>>>

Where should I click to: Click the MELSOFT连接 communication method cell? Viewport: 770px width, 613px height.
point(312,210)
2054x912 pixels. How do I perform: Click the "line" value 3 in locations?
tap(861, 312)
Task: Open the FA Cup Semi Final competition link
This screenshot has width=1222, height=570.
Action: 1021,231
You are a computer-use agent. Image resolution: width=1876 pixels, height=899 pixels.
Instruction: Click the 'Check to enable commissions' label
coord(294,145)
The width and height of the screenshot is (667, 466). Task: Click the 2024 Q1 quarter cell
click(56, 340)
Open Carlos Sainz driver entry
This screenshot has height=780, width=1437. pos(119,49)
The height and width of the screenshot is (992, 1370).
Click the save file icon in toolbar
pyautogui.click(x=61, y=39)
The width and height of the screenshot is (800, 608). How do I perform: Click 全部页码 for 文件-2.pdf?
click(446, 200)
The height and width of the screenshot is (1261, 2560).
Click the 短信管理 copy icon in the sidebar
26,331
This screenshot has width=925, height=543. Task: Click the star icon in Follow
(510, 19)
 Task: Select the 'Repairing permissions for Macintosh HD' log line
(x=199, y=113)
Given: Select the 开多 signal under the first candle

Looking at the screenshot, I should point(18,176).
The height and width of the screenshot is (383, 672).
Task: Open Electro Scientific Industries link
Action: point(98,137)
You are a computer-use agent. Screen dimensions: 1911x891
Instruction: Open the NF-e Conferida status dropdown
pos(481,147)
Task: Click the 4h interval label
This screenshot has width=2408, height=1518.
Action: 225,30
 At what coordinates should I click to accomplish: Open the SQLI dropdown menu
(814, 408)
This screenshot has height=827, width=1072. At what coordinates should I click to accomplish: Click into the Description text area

<<<

▶ _Exercise details_
Please transcribe all of the entries above line for line, without changing anything.

▶ _Solution for this exercise_
Where should I click to: Click the MELSOFT连接 communication method cell? Viewport: 770px width, 613px height.
point(312,210)
2054x912 pixels. How do I perform: Click the "line" value 3 in locations?
tap(861, 312)
Task: Open the FA Cup Semi Final competition link
This screenshot has width=1222, height=570.
Action: 1021,231
You are a computer-use agent. Image resolution: width=1876 pixels, height=899 pixels.
Instruction: Click the 'Check to enable commissions' label
coord(294,145)
The width and height of the screenshot is (667, 466). Task: Click the 2024 Q1 quarter cell
click(56, 340)
Open Carlos Sainz driver entry
This screenshot has height=780, width=1437. pos(119,49)
The height and width of the screenshot is (992, 1370).
Click the save file icon in toolbar
pyautogui.click(x=61, y=39)
The width and height of the screenshot is (800, 608). How do I perform: Click 全部页码 for 文件-2.pdf?
click(446, 200)
The height and width of the screenshot is (1261, 2560).
Click the 短信管理 copy icon in the sidebar
26,331
This screenshot has width=925, height=543. Task: Click the star icon in Follow
(510, 19)
 Task: Select the 'Repairing permissions for Macintosh HD' log line
(x=199, y=113)
Given: Select the 开多 signal under the first candle

Looking at the screenshot, I should point(18,176).
The height and width of the screenshot is (383, 672).
Task: Open Electro Scientific Industries link
Action: point(98,137)
You are a computer-use agent. Screen dimensions: 1911x891
Instruction: Open the NF-e Conferida status dropdown
pos(481,147)
Task: Click the 4h interval label
This screenshot has width=2408, height=1518.
Action: 225,30
 At what coordinates should I click to accomplish: Open the SQLI dropdown menu
(814, 408)
This screenshot has height=827, width=1072. At what coordinates should I click to accomplish: Click into the Description text area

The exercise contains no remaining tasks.